The year-to-date reading of +7.13% remains a strong foundation built during January and February. The March month-to-date figure of -1.53% confirms the corrective character of the month so far, though the marginal improvement from last week's -2.19% suggests stabilisation rather than deterioration. The barometer's revised reading of 57% reinforces the SG index's recovery, confirming that energy trends are generating genuine breadth and portfolio contribution in the current environment.
TTU Trend Barometer
Current reading: 57 percent
Previous reading: 55 percent
10-day rate of change: Falling Weakly
The TTU Trend Barometer rose from 55% to 57%, holding above the critical 55% threshold and confirming that the environment remains in "Strong" territory for a second consecutive week. The 10-day rate of change registered "Falling Weakly," a cautionary note that trend breadth momentum is easing at the margins. Last week the barometer held the 55% line despite violent sector rotation. This week, with the updated reading confirming 57%, the barometer has not only held but marginally extended its position above the threshold that defines a constructive trend environment.

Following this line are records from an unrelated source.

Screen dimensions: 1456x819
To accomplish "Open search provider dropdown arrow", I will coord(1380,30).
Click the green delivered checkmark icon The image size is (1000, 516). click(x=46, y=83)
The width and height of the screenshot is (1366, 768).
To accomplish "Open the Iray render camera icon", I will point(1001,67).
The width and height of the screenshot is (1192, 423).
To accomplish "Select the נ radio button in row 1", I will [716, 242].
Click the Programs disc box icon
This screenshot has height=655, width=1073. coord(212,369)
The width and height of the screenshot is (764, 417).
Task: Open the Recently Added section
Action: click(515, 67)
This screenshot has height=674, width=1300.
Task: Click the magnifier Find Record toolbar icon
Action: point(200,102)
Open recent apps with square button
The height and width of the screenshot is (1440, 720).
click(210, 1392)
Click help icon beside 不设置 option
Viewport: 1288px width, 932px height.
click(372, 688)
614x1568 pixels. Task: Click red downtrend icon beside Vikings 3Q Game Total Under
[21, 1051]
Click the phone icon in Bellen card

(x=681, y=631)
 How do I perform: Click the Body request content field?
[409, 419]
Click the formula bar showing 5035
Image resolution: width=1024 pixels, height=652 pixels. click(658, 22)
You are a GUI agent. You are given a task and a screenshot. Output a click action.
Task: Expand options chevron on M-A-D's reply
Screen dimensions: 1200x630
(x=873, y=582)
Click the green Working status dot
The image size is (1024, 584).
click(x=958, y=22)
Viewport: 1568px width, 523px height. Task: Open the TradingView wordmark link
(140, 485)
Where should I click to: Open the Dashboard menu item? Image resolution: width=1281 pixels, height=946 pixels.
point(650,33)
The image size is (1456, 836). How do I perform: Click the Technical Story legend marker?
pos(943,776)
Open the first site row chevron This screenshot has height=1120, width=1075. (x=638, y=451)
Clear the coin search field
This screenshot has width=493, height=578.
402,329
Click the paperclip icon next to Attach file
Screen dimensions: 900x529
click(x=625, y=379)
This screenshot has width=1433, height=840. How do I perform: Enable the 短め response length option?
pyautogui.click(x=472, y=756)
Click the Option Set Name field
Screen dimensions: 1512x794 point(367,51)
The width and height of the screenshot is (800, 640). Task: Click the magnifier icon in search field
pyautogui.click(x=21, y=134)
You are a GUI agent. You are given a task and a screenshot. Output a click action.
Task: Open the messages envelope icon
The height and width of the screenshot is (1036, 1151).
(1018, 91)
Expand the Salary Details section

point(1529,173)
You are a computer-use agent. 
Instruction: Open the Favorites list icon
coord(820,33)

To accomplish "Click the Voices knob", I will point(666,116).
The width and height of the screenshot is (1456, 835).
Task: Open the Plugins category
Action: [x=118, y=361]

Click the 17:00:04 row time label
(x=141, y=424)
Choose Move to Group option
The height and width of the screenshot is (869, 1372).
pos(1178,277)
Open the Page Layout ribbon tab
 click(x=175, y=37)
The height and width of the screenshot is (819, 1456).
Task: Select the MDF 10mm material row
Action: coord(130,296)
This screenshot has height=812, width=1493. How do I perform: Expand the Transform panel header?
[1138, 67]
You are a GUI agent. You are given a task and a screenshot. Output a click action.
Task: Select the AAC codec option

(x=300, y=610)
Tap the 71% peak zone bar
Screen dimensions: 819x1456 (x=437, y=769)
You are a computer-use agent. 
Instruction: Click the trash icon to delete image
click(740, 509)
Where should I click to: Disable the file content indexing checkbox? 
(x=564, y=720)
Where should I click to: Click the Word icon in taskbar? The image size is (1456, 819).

The barometer's resilience above 55% reflects the genuine compensating contribution of energy trends. Two consecutive weeks of extraordinary petroleum gains are generating strong trend signals across multiple timeframes, and those signals are providing the breadth that the metals retreat and equity weakness are eroding. Energy is building: the sector average of +8.21% this week, following last week's +22.61%, is establishing the kind of durable directional momentum that sustains barometer readings above the threshold. Metals are eroding: palladium, platinum, and silver have declined in both of the past two weeks, compressing the signals that drove the barometer higher in February. The net balance has settled at 57%, a reading that reflects genuine trend breadth rather than a marginal hold.
At 57% with weakly falling momentum, the barometer sits just above the 55% threshold in "Strong" territory. The "Falling Weakly" rate of change is a signal worth monitoring: it confirms that trend breadth is not expanding from here and that the barometer could slip back below 55% if energy momentum fades or metals weakness broadens further. But at 57%, the environment is classified as strong, and that classification carries genuine significance for systematic positioning. The appropriate response is continued directional exposure with disciplined risk management, not defensiveness.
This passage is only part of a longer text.